▶ [Requirement]:
Set down every line from the one containing "Instruction: Enlarge the LTH NUPL chart image" through the last line of the records below, exactly as written, and leave out the pictures.

▶ [Material provided]:
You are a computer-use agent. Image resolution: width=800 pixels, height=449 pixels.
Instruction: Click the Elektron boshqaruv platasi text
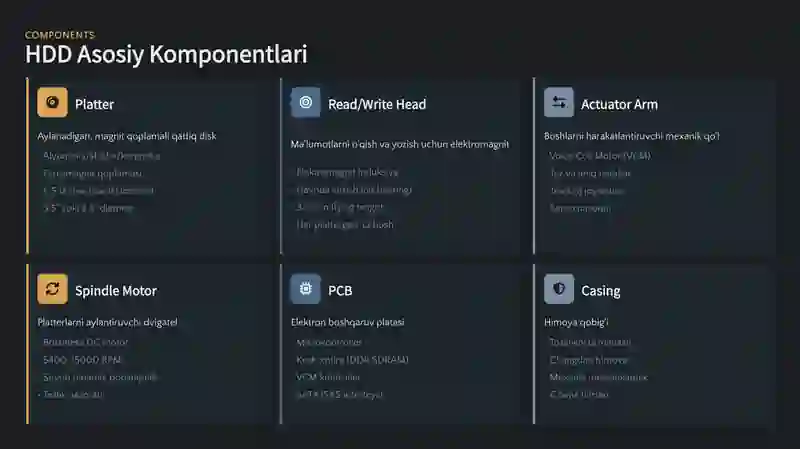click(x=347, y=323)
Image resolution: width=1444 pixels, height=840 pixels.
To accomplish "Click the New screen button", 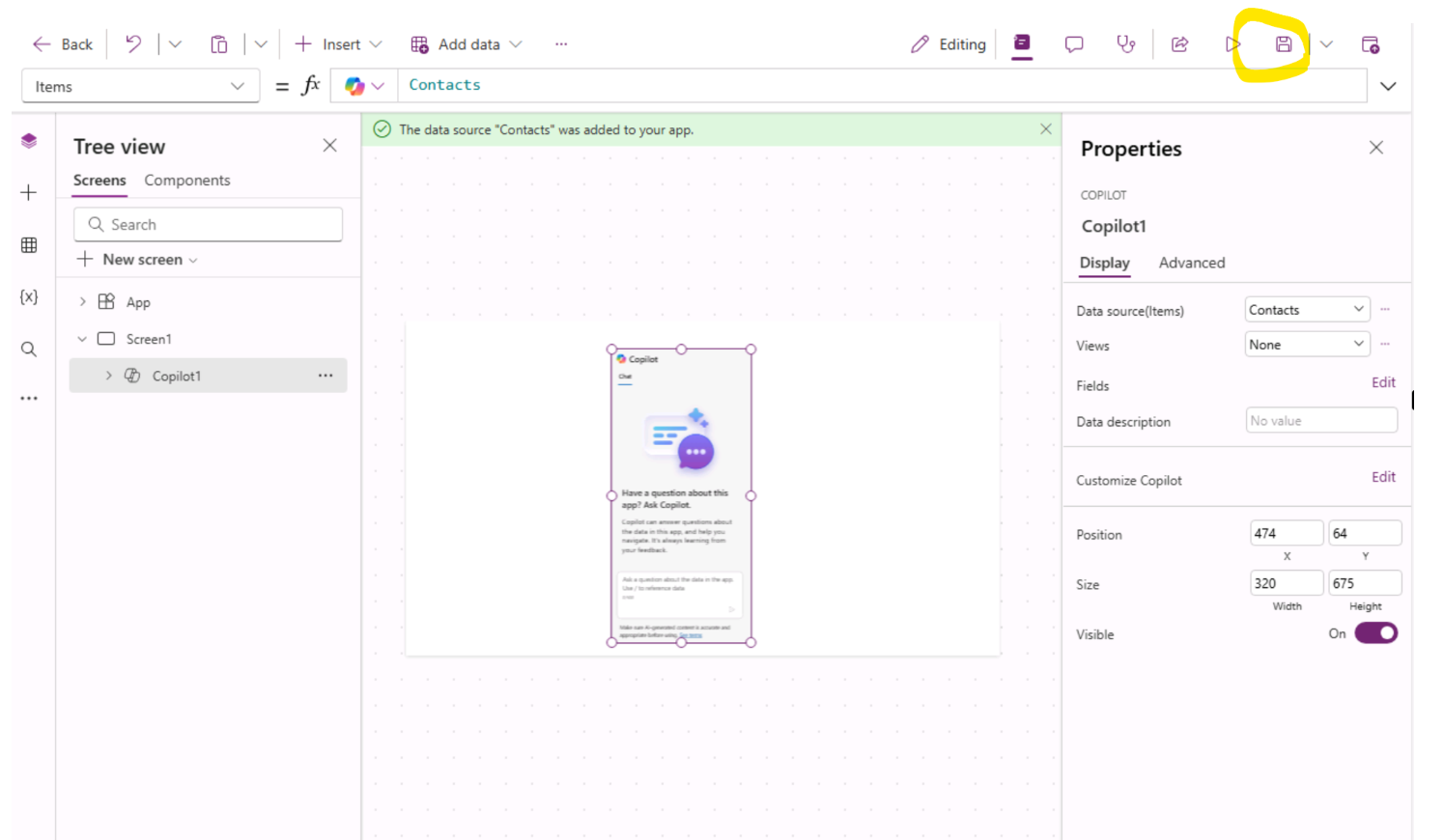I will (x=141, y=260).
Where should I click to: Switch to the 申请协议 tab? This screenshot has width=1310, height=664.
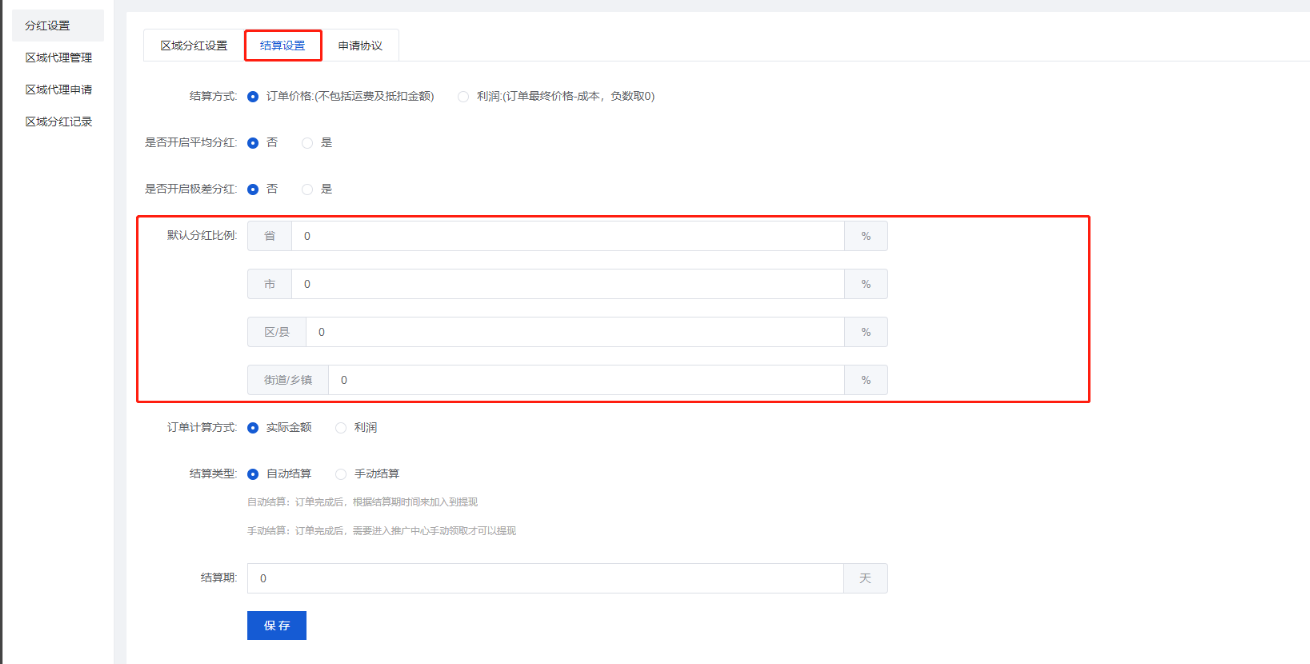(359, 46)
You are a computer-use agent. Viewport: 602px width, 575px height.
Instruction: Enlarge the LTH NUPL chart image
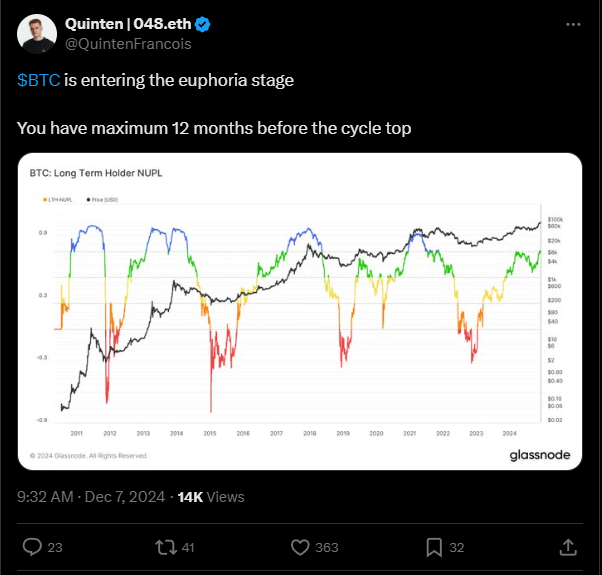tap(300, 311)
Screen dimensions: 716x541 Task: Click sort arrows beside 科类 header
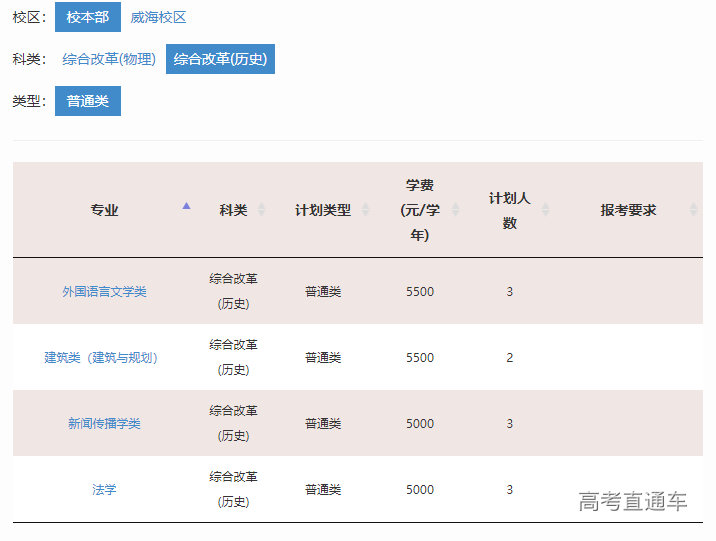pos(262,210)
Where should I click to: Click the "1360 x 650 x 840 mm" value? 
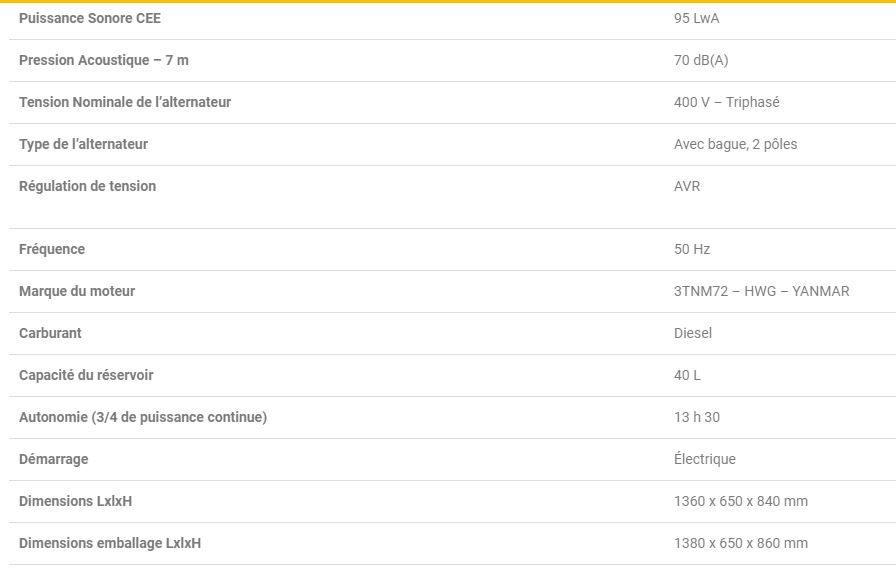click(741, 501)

▶ [Solution to the exercise]:
Instruction: Enlarge the LTH NUPL chart image
tap(300, 311)
Screen dimensions: 716x541 Task: Click sort arrows beside 科类 header
pos(262,210)
Where should I click to: Click the "1360 x 650 x 840 mm" value? 
click(741, 501)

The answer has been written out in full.